Clothing

June, 2018

I wish I had a pull-over hoodie so I could look like them. Because they seem to be “further along” in their transition process. “Further along” doesn’t make much sense in the context of wandering lost, but their eyes keep telling me they know something that I don’t. Their gentle smile that runs along their closed mouth suggests their internal world is long and dark and vivid and they found something there.

If I could find one at a thrift store then it may only cost an hours worth of work. But it will probably be several hours worth of searching the extra small mens, womens, and large children’s sections to find one thing that both, (1) I like and (2) fits me. But that is still better than the day’s worth of work to exchange for one therapy session, or the week’s worth of work for my name change, or the 4.5 months of work that I’ll exchange for surgery, not counting my other living expenses, of course.

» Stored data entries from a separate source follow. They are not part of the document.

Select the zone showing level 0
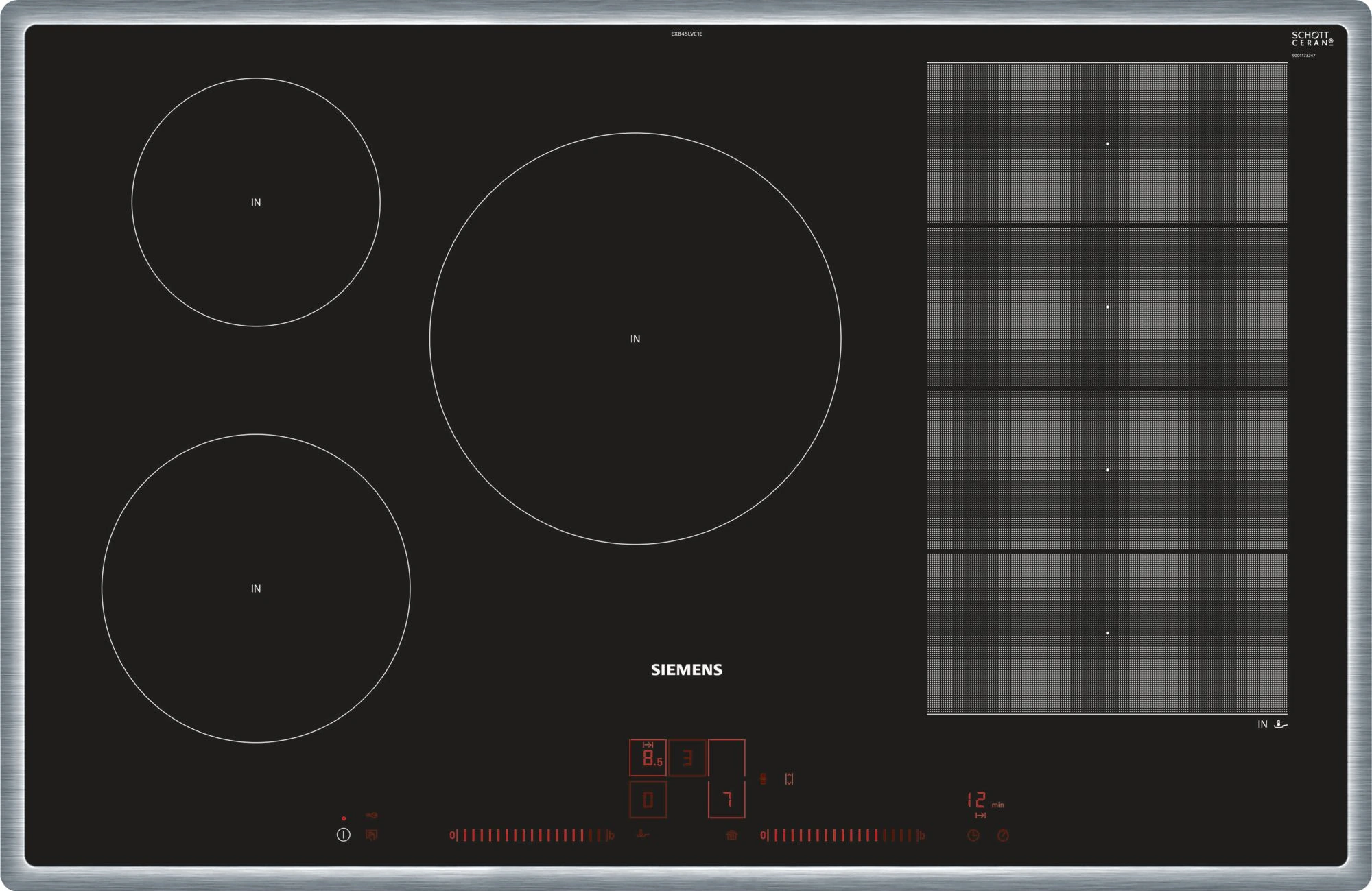(648, 799)
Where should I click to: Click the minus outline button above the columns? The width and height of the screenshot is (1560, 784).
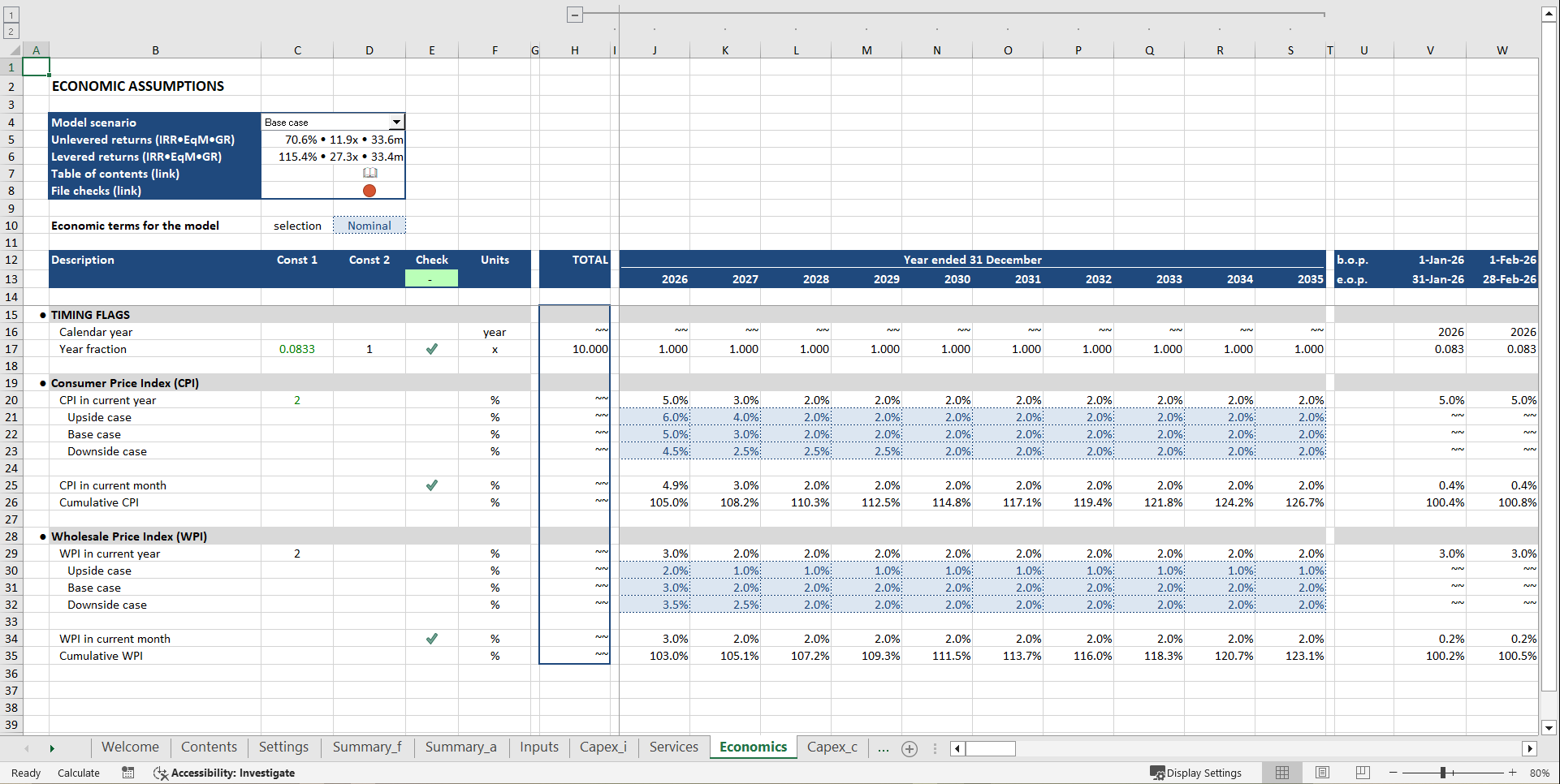click(574, 15)
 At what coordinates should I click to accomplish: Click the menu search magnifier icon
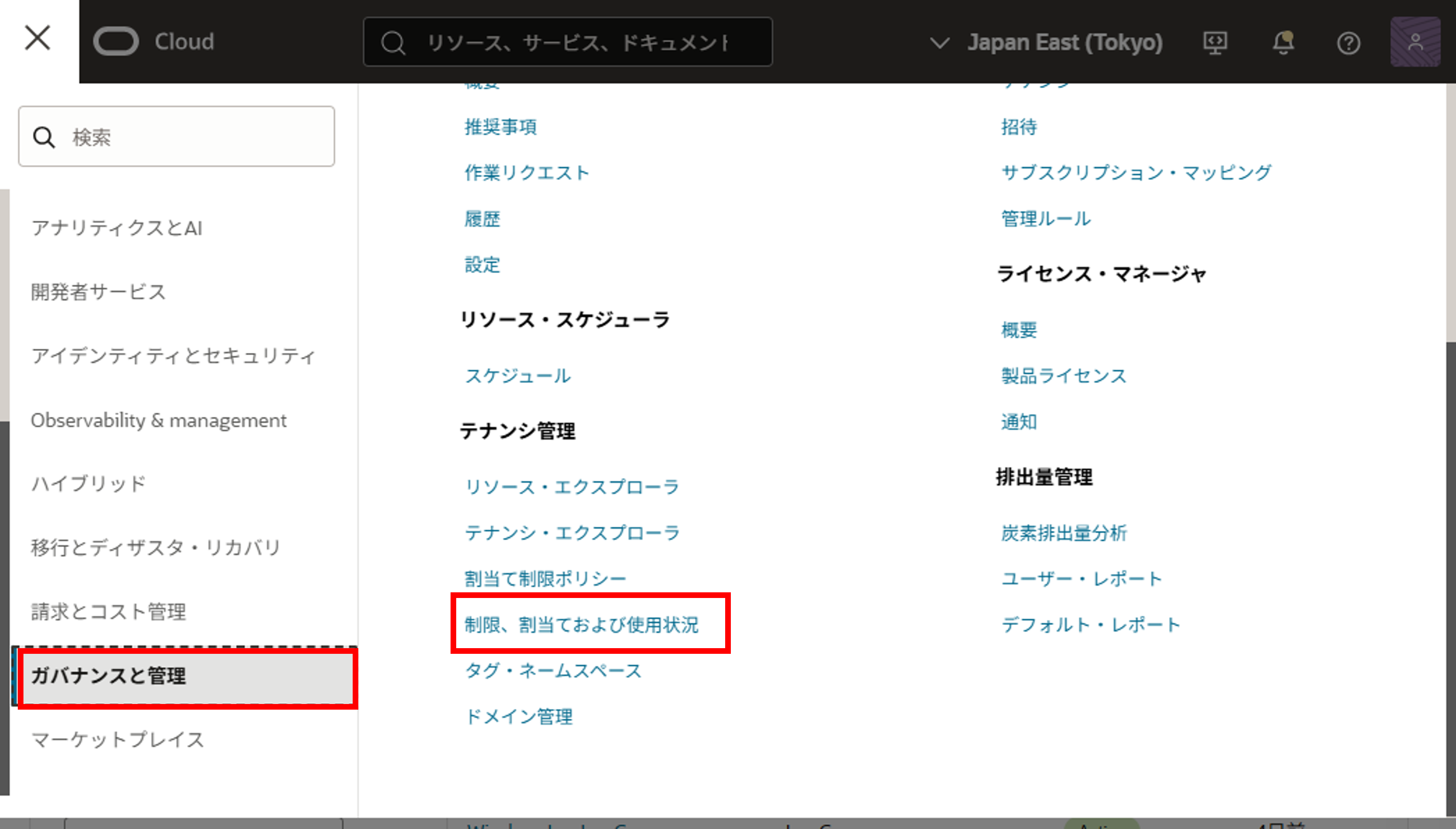(x=44, y=137)
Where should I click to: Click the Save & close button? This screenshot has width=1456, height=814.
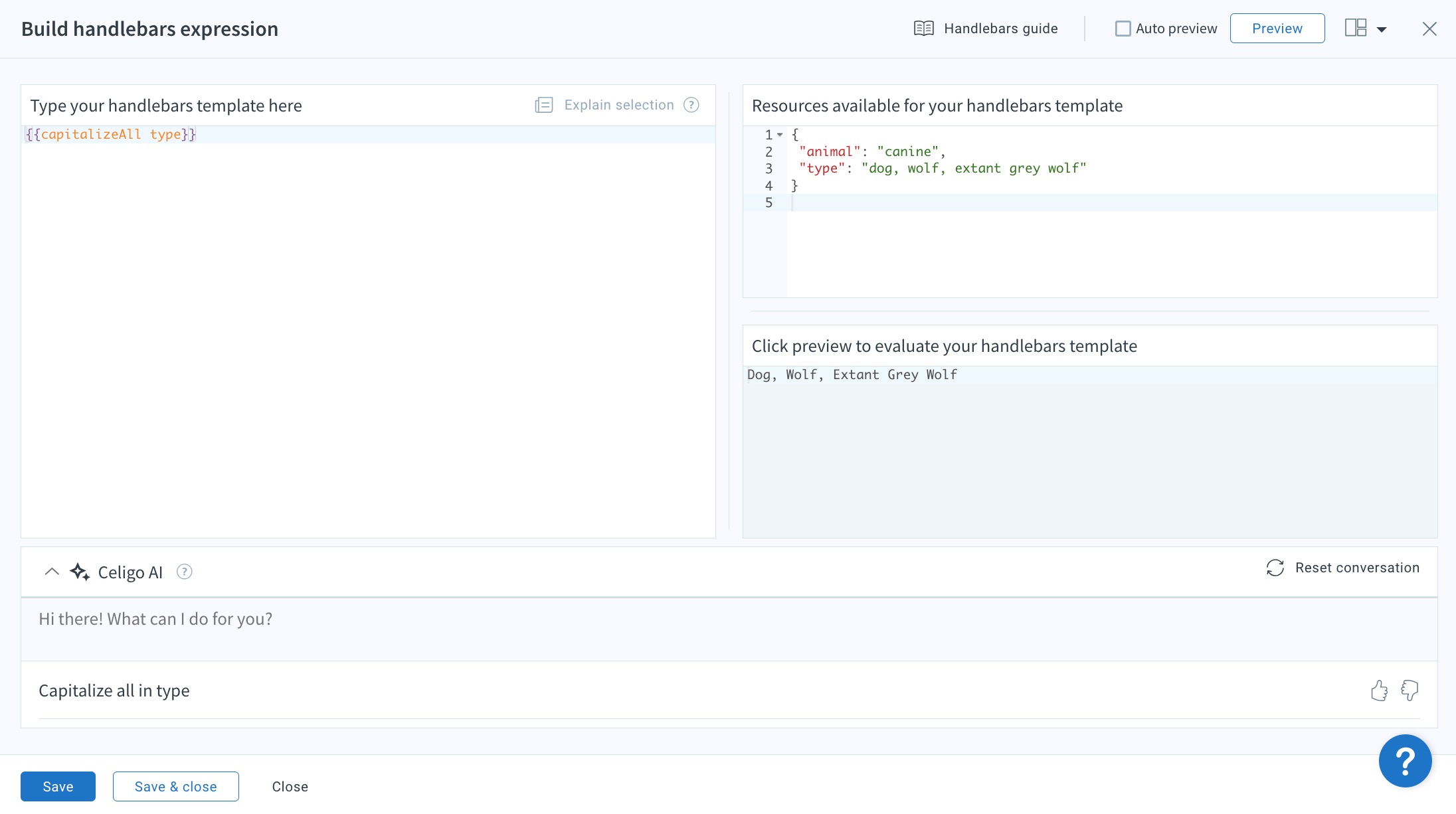tap(175, 786)
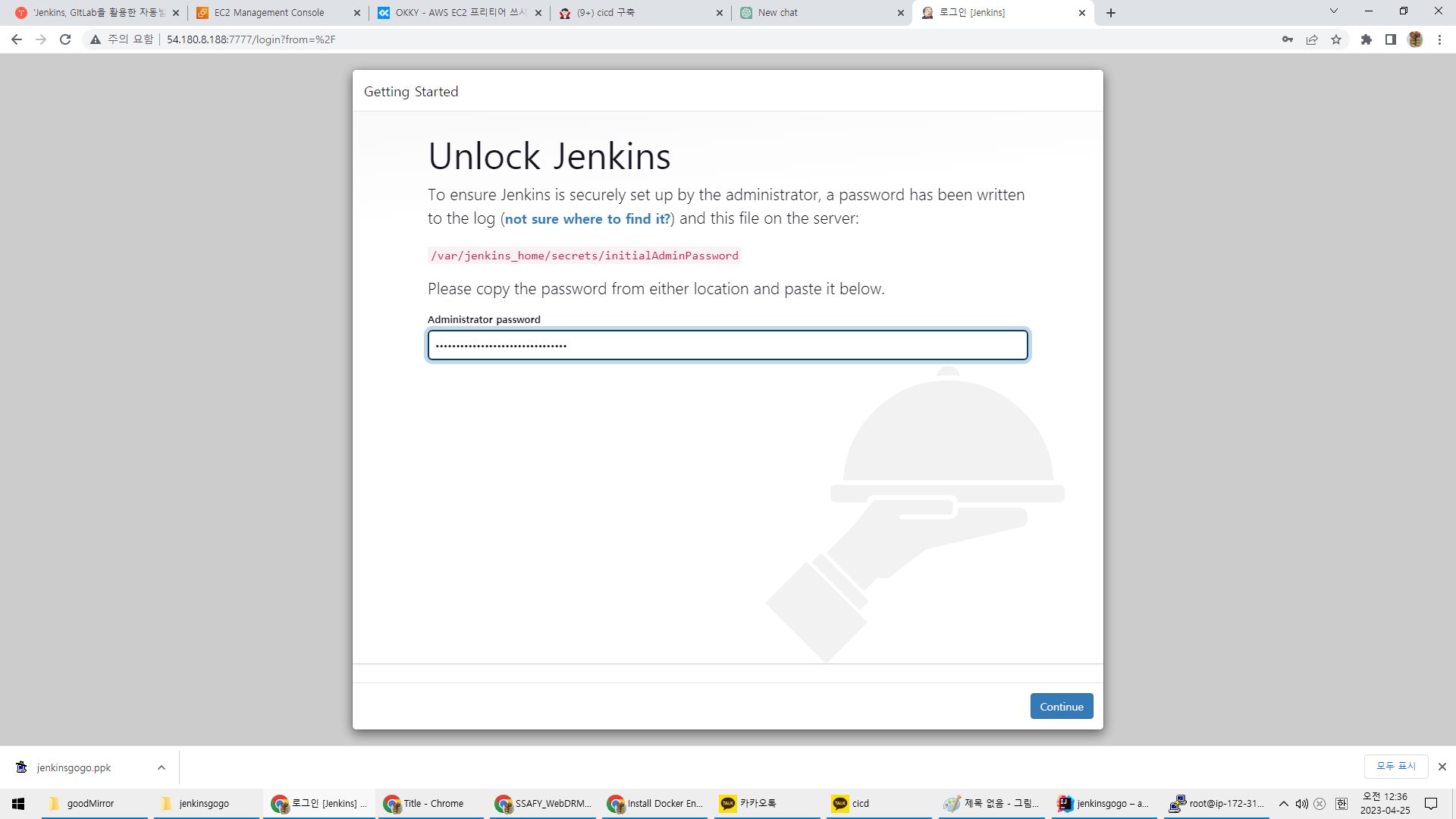Open the KakaoTalk taskbar icon
Image resolution: width=1456 pixels, height=819 pixels.
[748, 803]
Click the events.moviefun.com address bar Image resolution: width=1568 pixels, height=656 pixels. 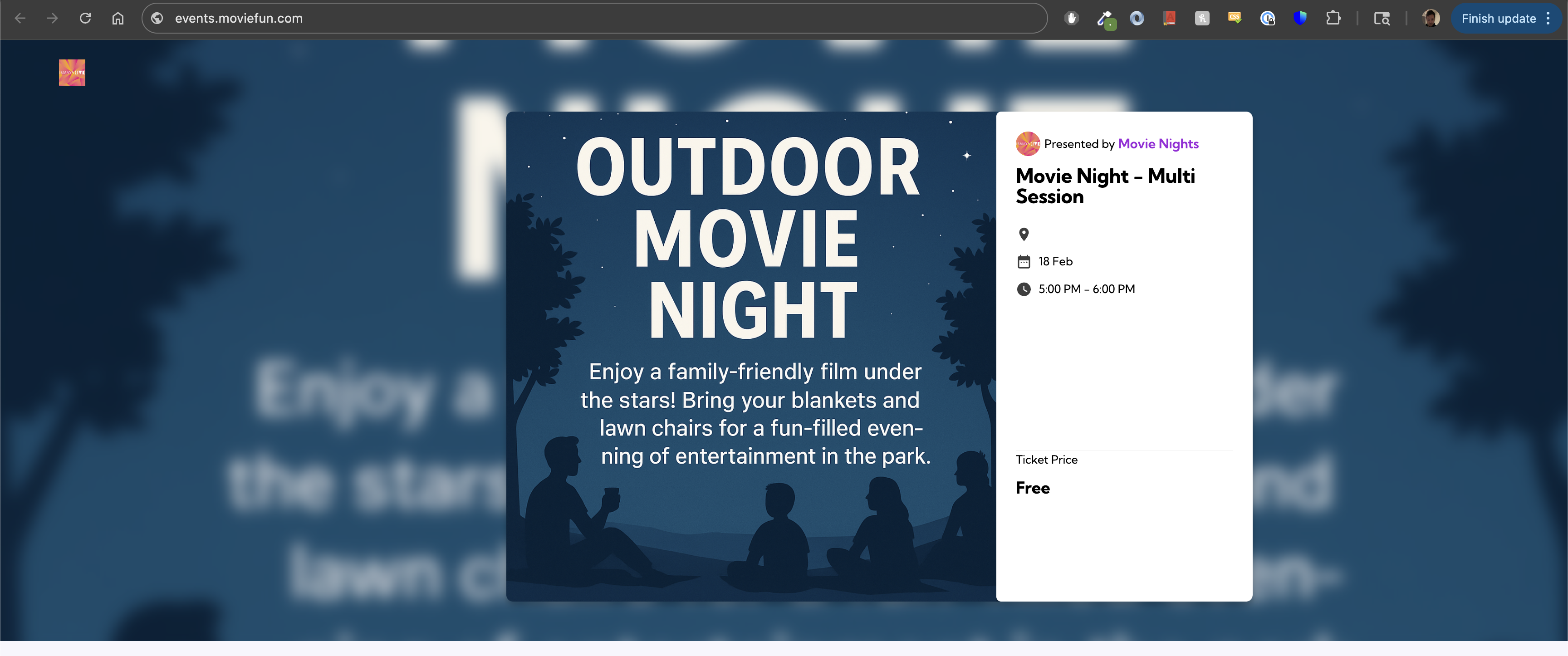pyautogui.click(x=548, y=18)
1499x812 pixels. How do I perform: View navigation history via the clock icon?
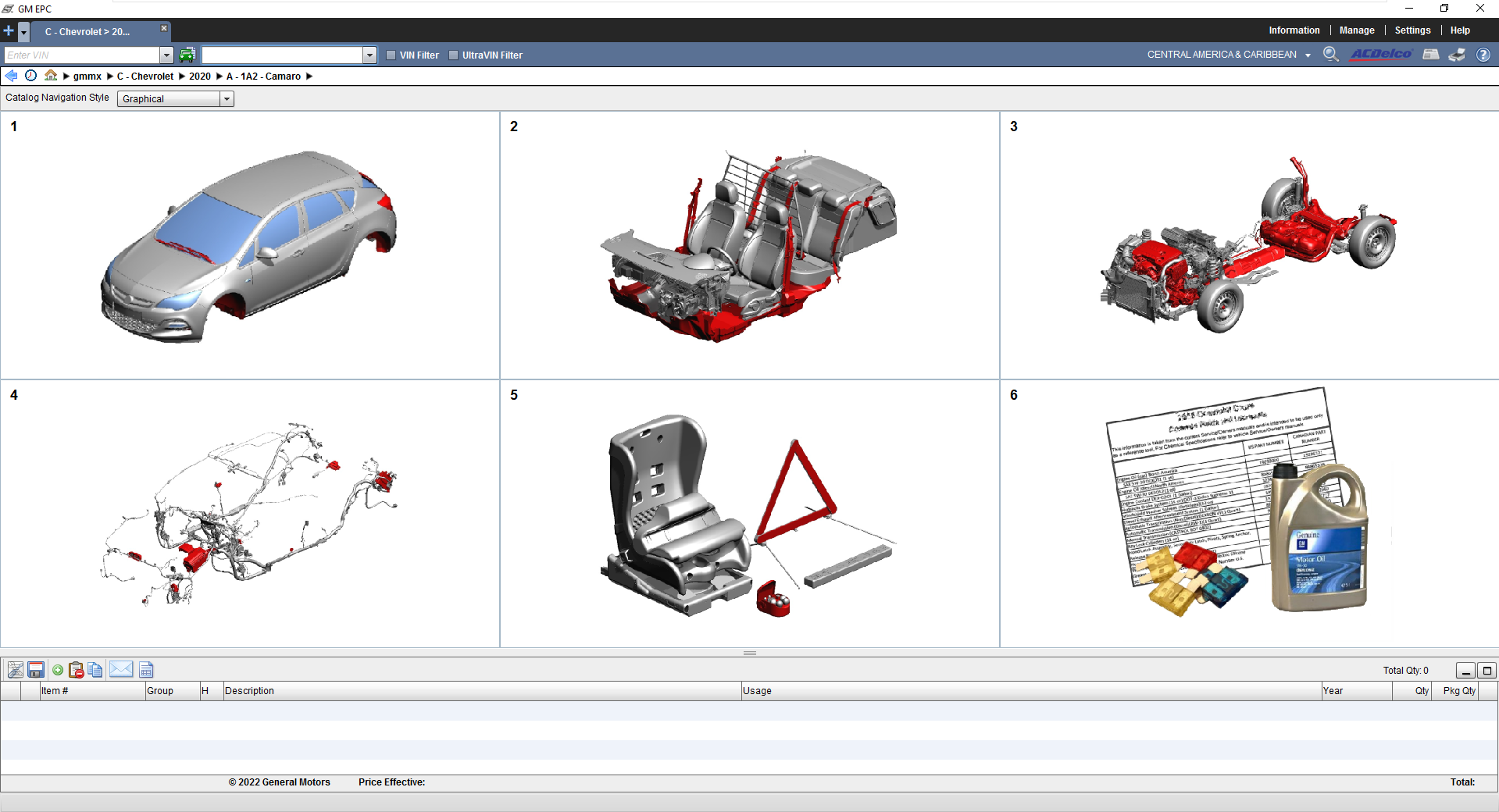click(30, 76)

If I could find the right one, it would both hug my body like the soft blanket I long for in the morning chill, but hide my chest from myself to ease me into the day. It wouldn’t break like all my zip-up hoodies have. I wouldn’t have to hide the part of the zipper that falls off every time I unzip my jacket, shoving it deep into my pocket, until I’m ready to zip it up again, risking being witnessed by that confused gauze I see in the eyes of anyone who grew up replacing broken things, or even fixing them. Maybe then I wouldn’t feel so broken when seen. 

I would get dark blue, but probably just to match them. Maybe black, because then I could match it with everything else I wear, which is almost always white or brown or grey or black because nobody ever showed me how to match. Because the dresses mother made me wear matched only the empty sound of my limited vocabulary and defeated temper tantrums. Because looking good was much further down my priority list, given that surviving took up so much space. Because hand-me-down umbro soccer shorts and t-shirts that fell to my knees and my hair pulled back in a low ponytail was the closest I could get to looking like my brother, who I really wanted to be, and that was the closest thing I could imagine to freedom at that time. 

Until he died. Then I imagined that freedom could stretch beyond our flesh and maybe even our clothes.

But I still want a pull-over hoodie so I could look like them. I still search for freedom in the corners of a world that consistently reminds us all that it will bless us with anything but that. That it will taunt us with smells of freedom but has no intention of giving grace. But I don’t know myself as anybody but a fighter. Or a searcher. And a child trying to find myself again, longing for a cotton dream that I pray will set me free.